BACKGROUND & AIMS: Chronic circadian dysfunction increases the risk of non-alcoholic fatty liver disease (NAFLD)-related hepatocellular carcinoma (HCC), but the underlying mechanisms and direct relevance to human HCC have not been established. In this study, we aimed to determine whether chronic circadian dysregulation can drive NAFLD-related carcinogenesis from human hepatocytes and human HCC progression.
METHODS: Chronic jet lag of mice with humanized livers induces spontaneous NAFLD-related HCCs from human hepatocytes. The clinical relevance of this model was analysed by biomarker, pathological/histological, genetic, RNA sequencing, metabolomic, and integrated bioinformatic analyses.
RESULTS: Circadian dysfunction induces glucose intolerance, NAFLD-associated human HCCs, and human HCC metastasis independent of diet in a humanized mouse model. The deregulated transcriptomes in necrotic-inflammatory humanized livers and HCCs bear a striking resemblance to those of human non-alcoholic steatohepatitis (NASH), cirrhosis, and HCC. Stable circadian entrainment of hosts rhythmically paces NASH and HCC transcriptomes to decrease HCC incidence and prevent HCC metastasis. Circadian disruption directly reprogrammes NASH and HCC transcriptomes to drive a rapid progression from hepatocarcinogenesis to HCC metastasis. Human hepatocyte and tumour transcripts are clearly distinguishable from mouse transcripts in non-parenchymal cells and tumour stroma, and display dynamic changes in metabolism, inflammation, angiogenesis, and oncogenic signalling in NASH, progressing to hepatocyte malignant transformation and immunosuppressive tumour stroma in HCCs. Metabolomic analysis defines specific bile acids as prognostic biomarkers that change dynamically during hepatocarcinogenesis and in response to circadian disruption at all disease stages.
CONCLUSION: Chronic circadian dysfunction is independently carcinogenic to human hepatocytes. Mice with humanized livers provide a powerful preclinical model for studying the impact of the necrotic-inflammatory liver environment and neuroendocrine circadian dysfunction on hepatocarcinogenesis and anti-HCC therapy.
IMPACT AND IMPLICATIONS: Human epidemiological studies have linked chronic circadian dysfunction to increased hepatocellular carcinoma (HCC) risk, but direct evidence that circadian dysfunction is a human carcinogen has not been established. Here we show that circadian dysfunction induces non-alcoholic steatohepatitis (NASH)-related carcinogenesis from human hepatocytes in a murine humanized liver model, following the same molecular and pathologic pathways observed in human patients.
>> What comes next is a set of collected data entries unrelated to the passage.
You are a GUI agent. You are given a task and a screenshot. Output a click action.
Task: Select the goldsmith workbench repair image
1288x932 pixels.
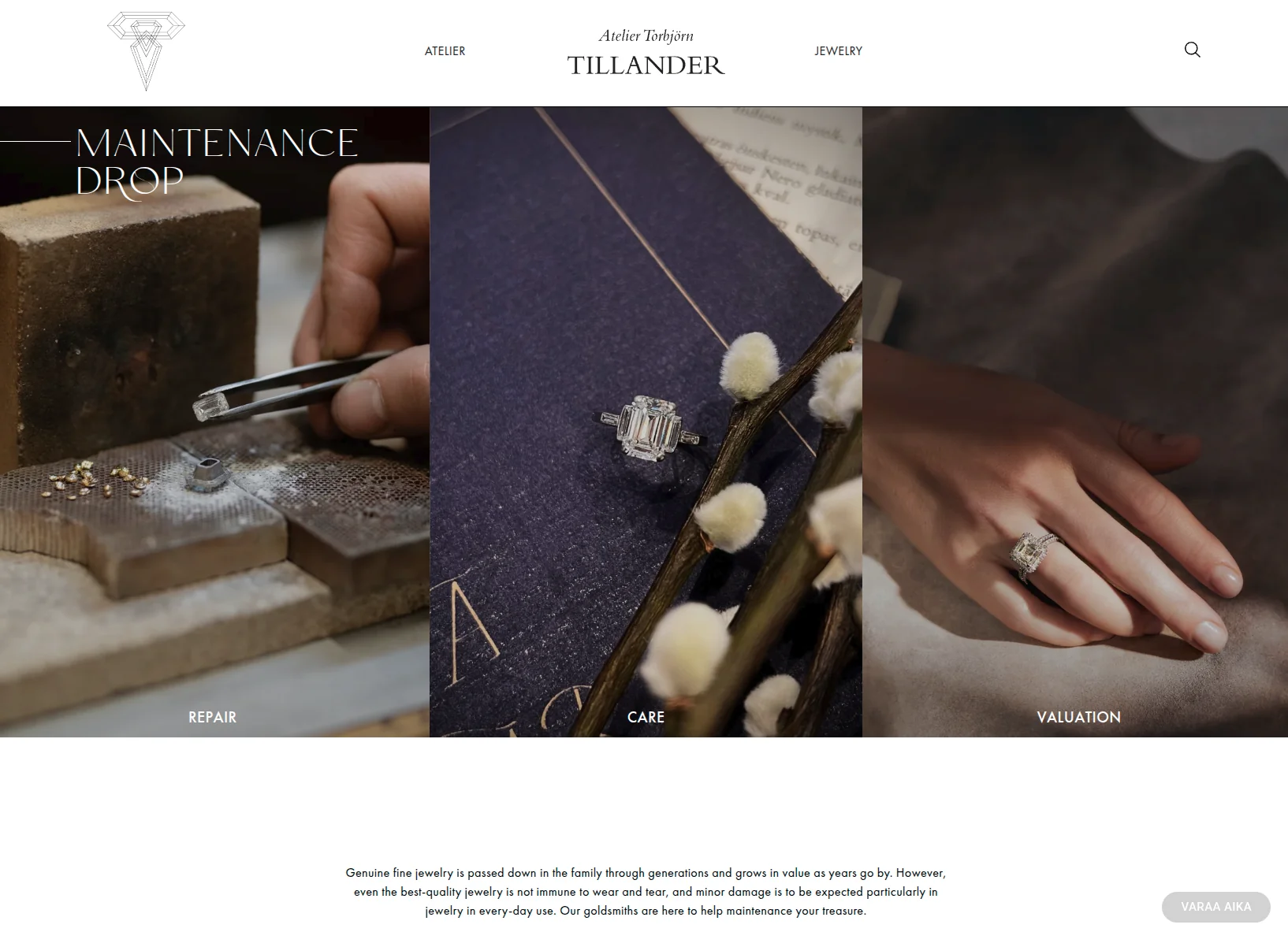(x=214, y=422)
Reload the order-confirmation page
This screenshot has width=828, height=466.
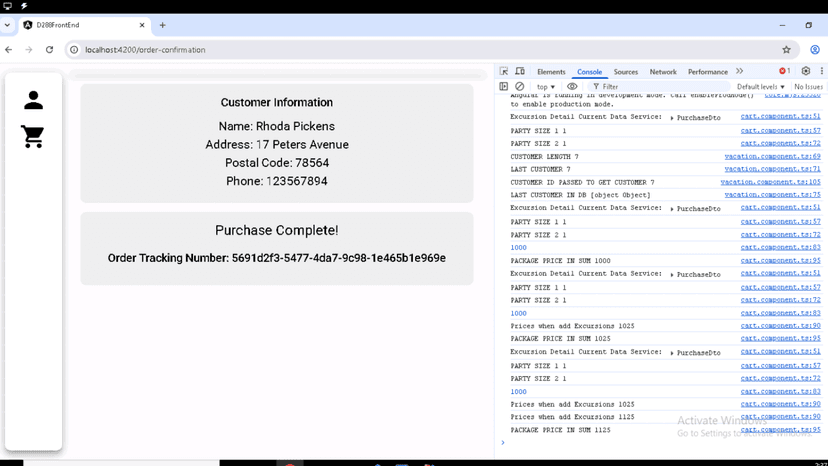point(49,49)
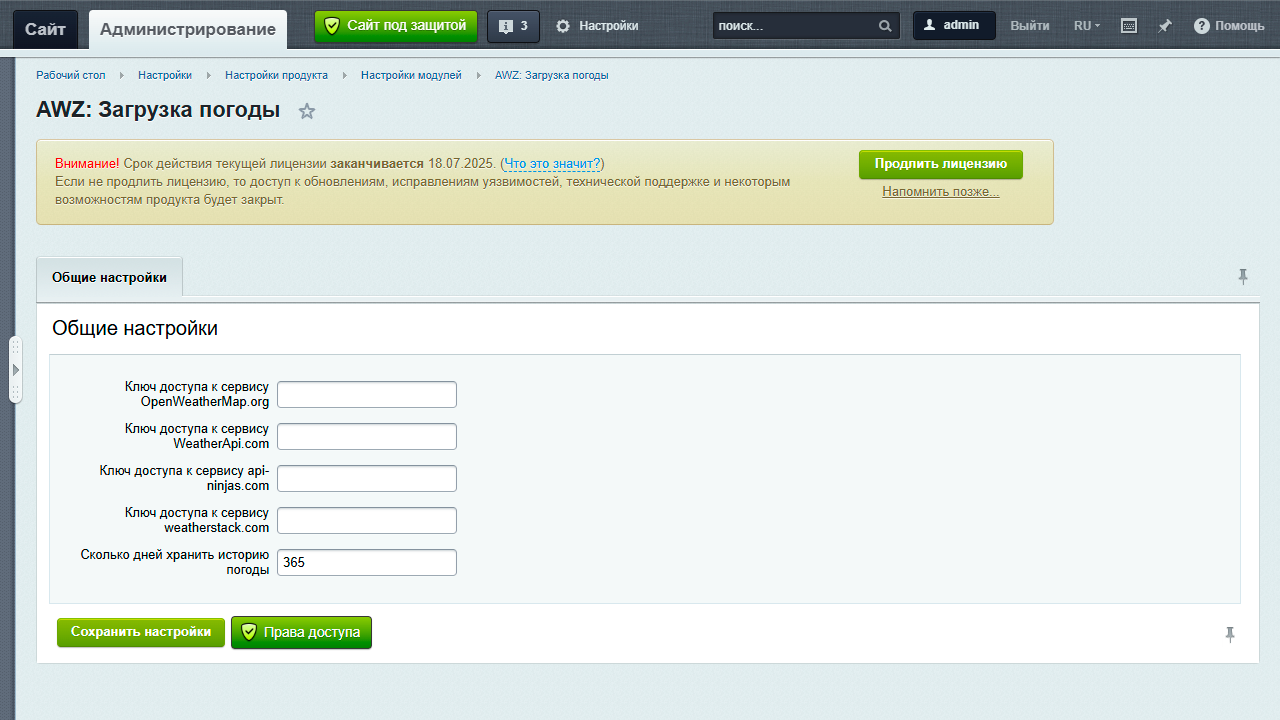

The gene expression signatures of humanized HCC transcriptomes from circadian-disrupted mice closely match those of human HCC with the poorest prognostic outcomes, while those from stably circadian entrained mice match those from human HCC with the best prognostic outcomes. Our studies establish a new model for defining the mechanism of NASH-related HCC and highlight the importance of circadian biology in HCC prevention and treatment.